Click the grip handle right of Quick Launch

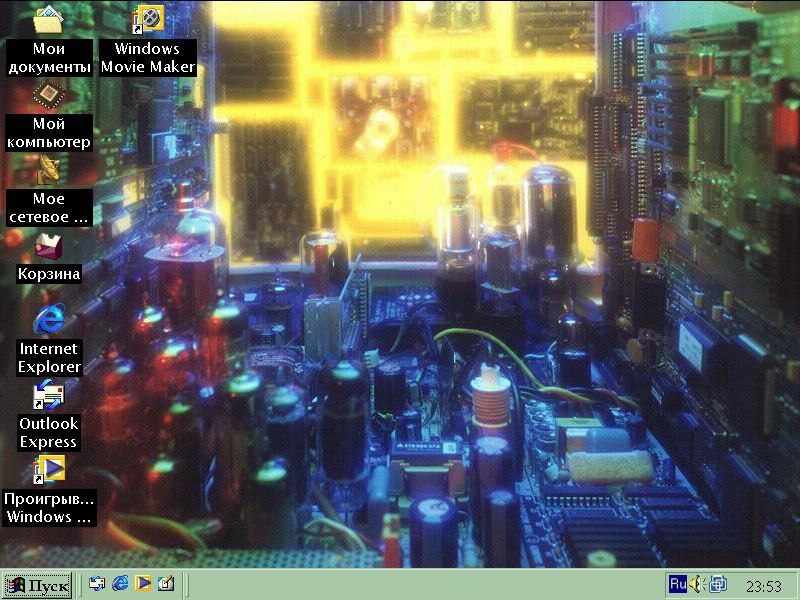pyautogui.click(x=186, y=584)
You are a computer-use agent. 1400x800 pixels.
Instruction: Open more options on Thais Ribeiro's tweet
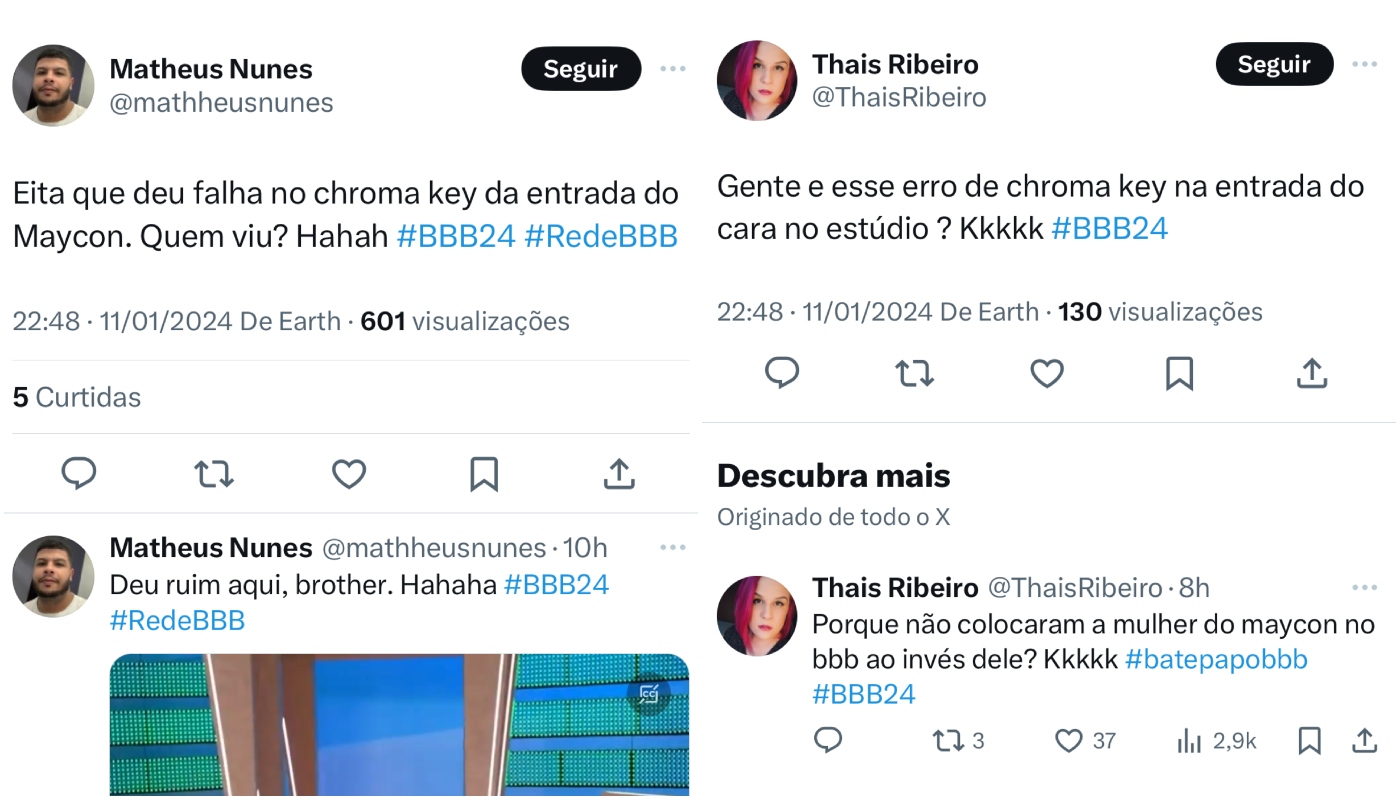(x=1364, y=63)
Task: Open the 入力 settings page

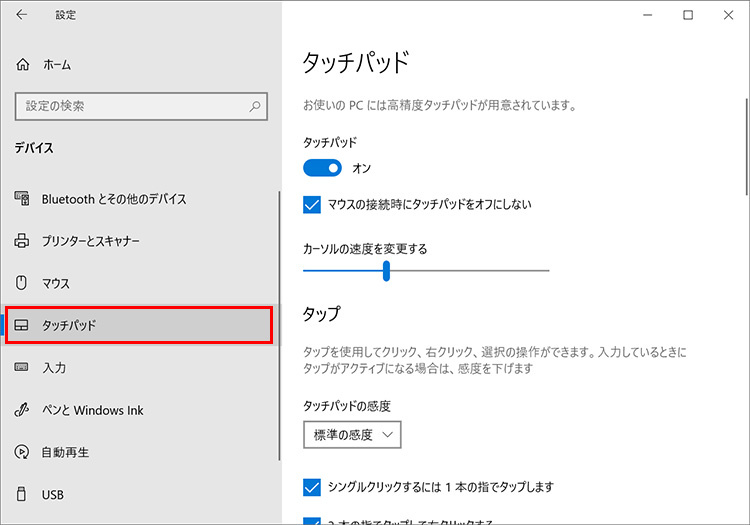Action: (54, 368)
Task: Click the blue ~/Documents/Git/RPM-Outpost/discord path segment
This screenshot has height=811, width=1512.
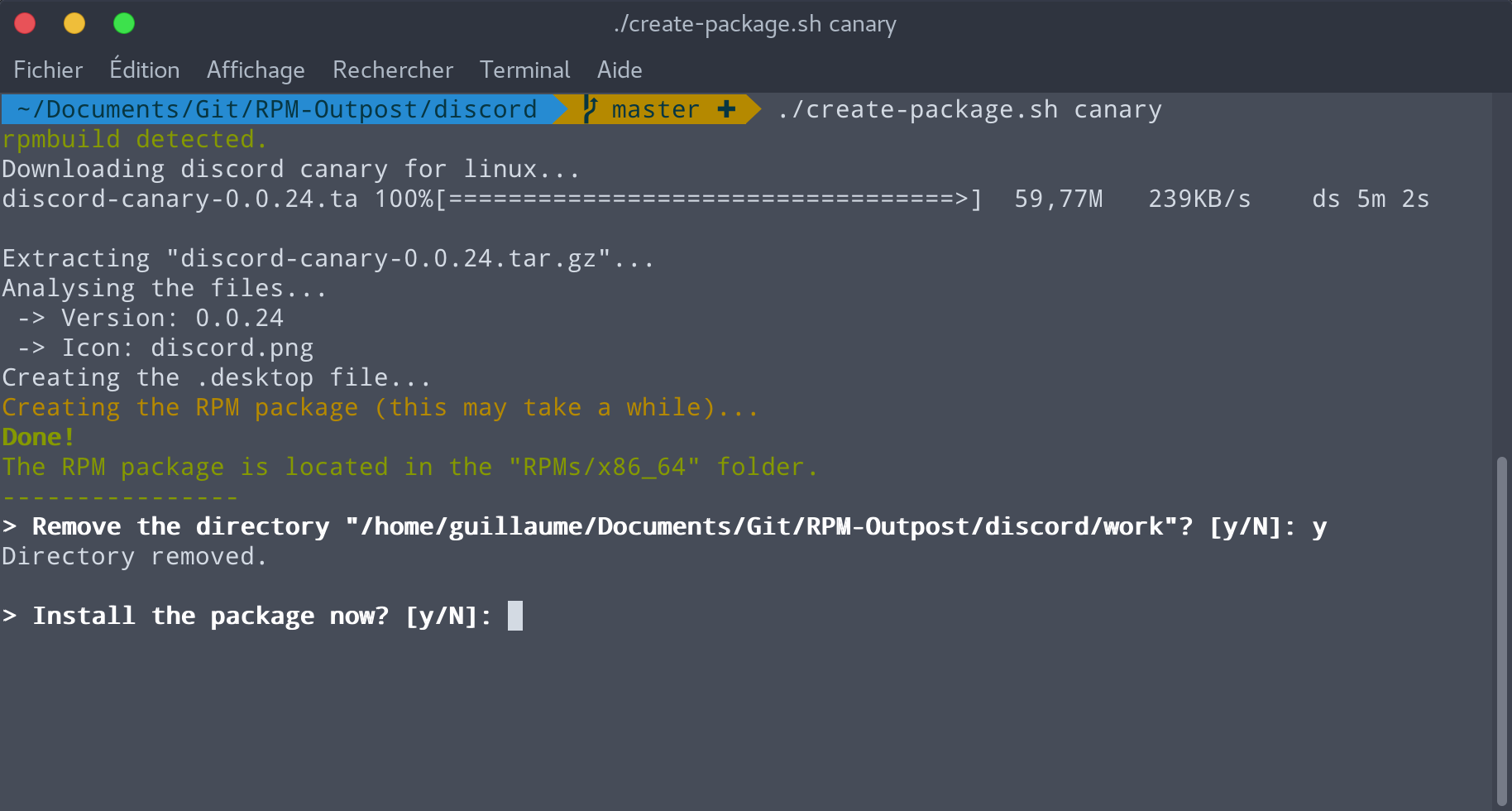Action: [277, 109]
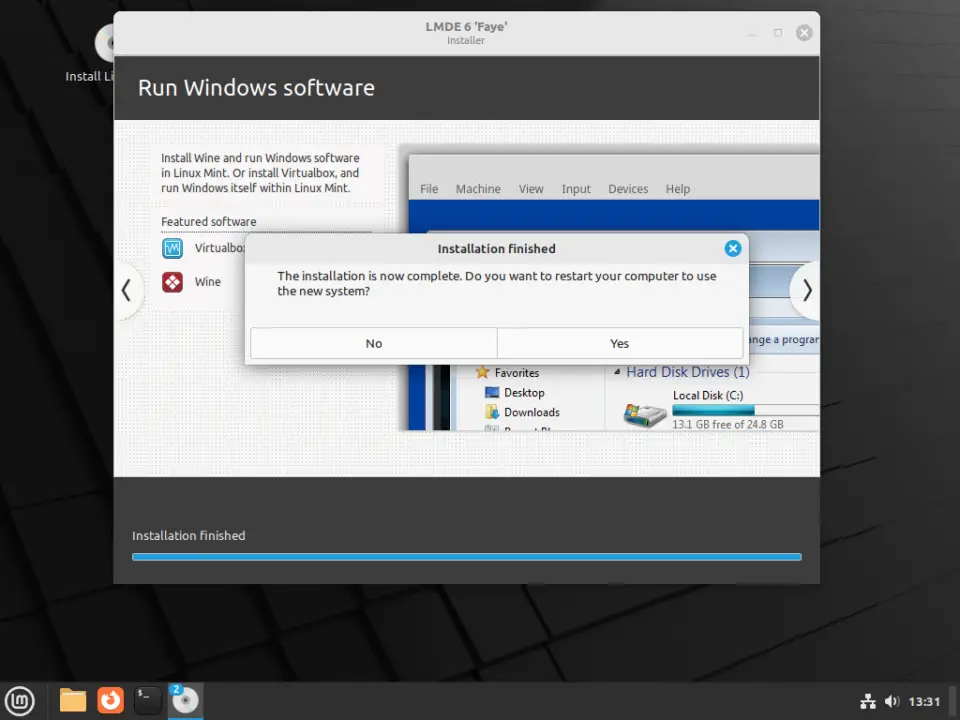Open the terminal from the taskbar

(x=147, y=700)
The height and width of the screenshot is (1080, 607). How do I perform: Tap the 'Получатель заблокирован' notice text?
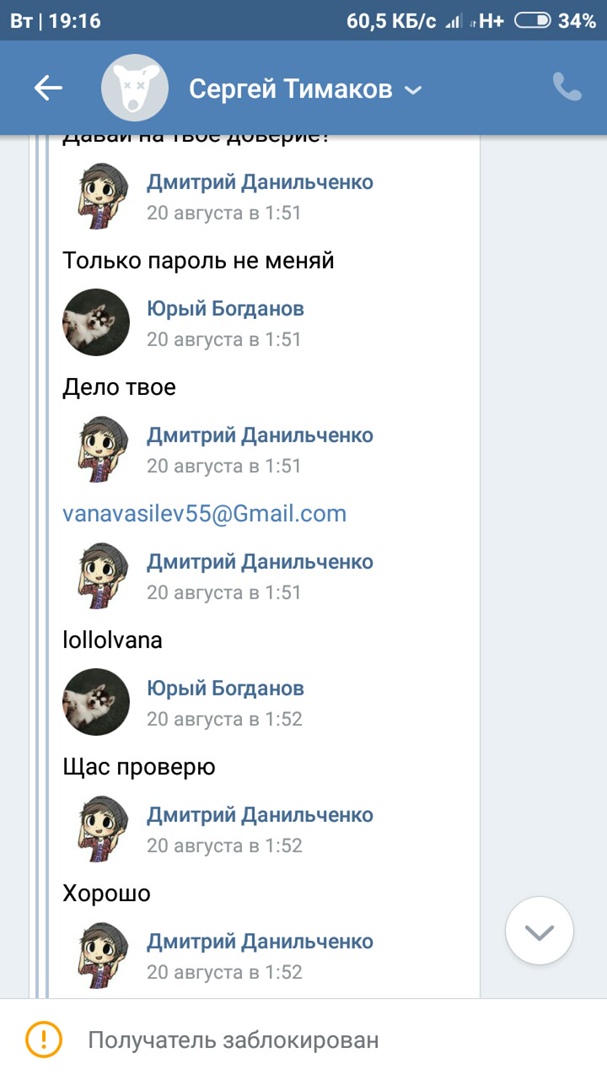click(x=233, y=1040)
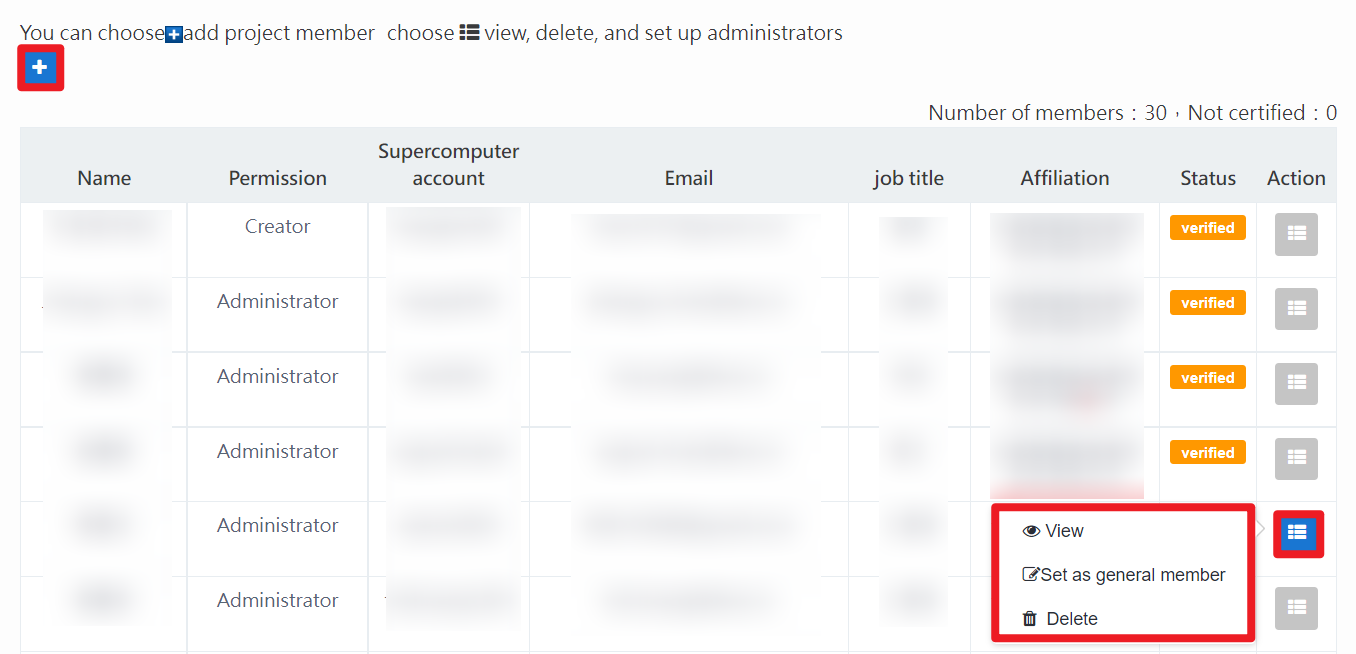Toggle the highlighted blue action list icon
Screen dimensions: 1356x654
(1297, 533)
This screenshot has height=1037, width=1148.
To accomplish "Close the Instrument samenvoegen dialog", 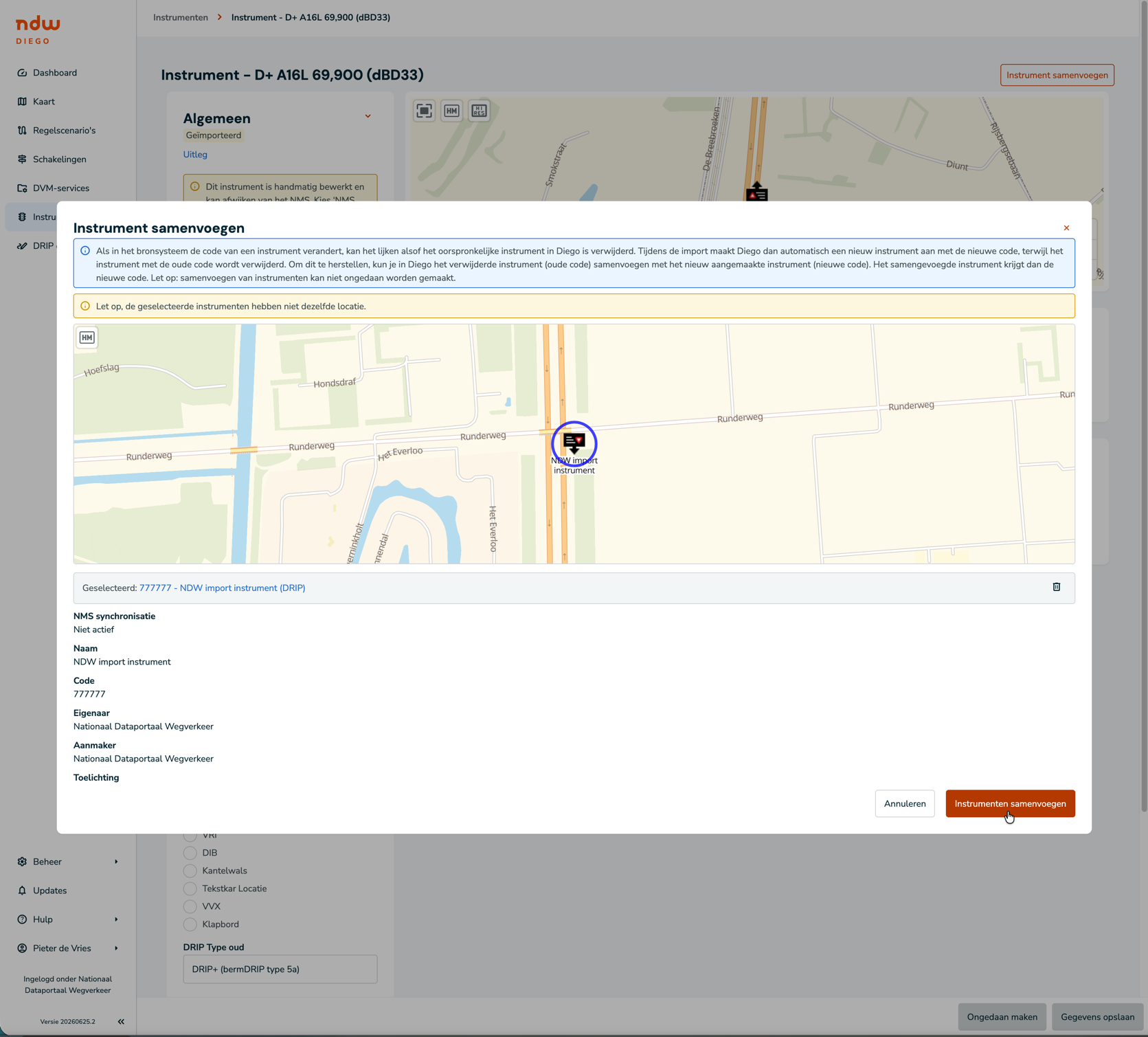I will tap(1066, 228).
◆ ◆ ◆ ◆ ◆
● **What to do**: Would you set down only the lines above from the line with "You are a computer-use" to the line with "This screenshot has height=1037, width=1148.", both included, exactly as they stand and without the pictures?

● **Result of this exercise**:
You are a computer-use agent. 1400x800 pixels.
Instruction: Open more options on Thais Ribeiro's tweet
(x=1364, y=63)
Task: Open the 入力 settings page

Action: (54, 368)
Task: Click the blue ~/Documents/Git/RPM-Outpost/discord path segment
This screenshot has height=811, width=1512.
Action: [277, 109]
Open the terminal from the taskbar

(x=147, y=700)
The height and width of the screenshot is (1080, 607). How do I perform: Tap the 'Получатель заблокирован' notice text?
click(x=233, y=1040)
Toggle the highlighted blue action list icon
Screen dimensions: 1356x654
(1297, 533)
This screenshot has height=1037, width=1148.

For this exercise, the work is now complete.